BEGIN

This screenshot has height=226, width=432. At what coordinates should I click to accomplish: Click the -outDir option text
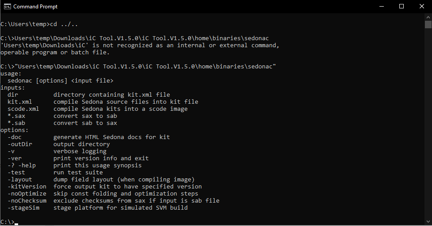click(20, 144)
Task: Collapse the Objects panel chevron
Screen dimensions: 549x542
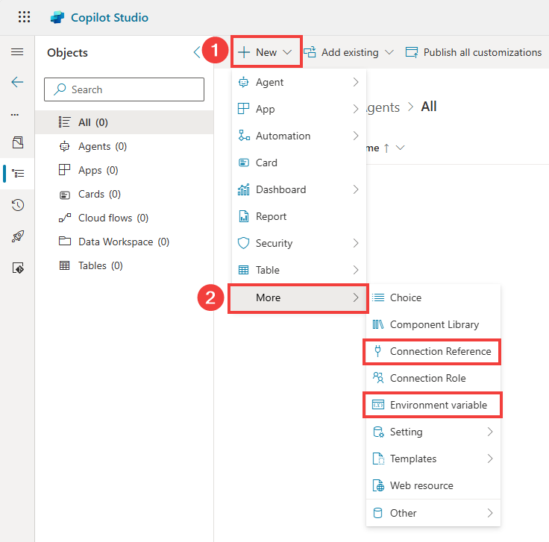Action: tap(197, 52)
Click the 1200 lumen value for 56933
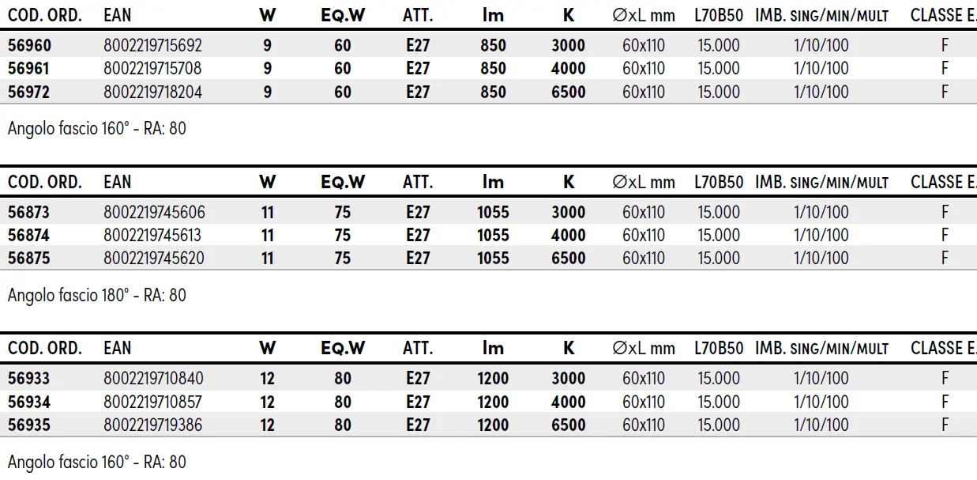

END

◆ WHAT TO WORK ON ◆
Beginning with the line that contains "Screen dimensions: 549x542" and ending with the last line of the data, restate each line word for word. Exclude the pictures.

◆ ANSWER TO THE EXERCISE ◆
Screen dimensions: 549x542
Action: tap(197, 52)
Click the 1200 lumen value for 56933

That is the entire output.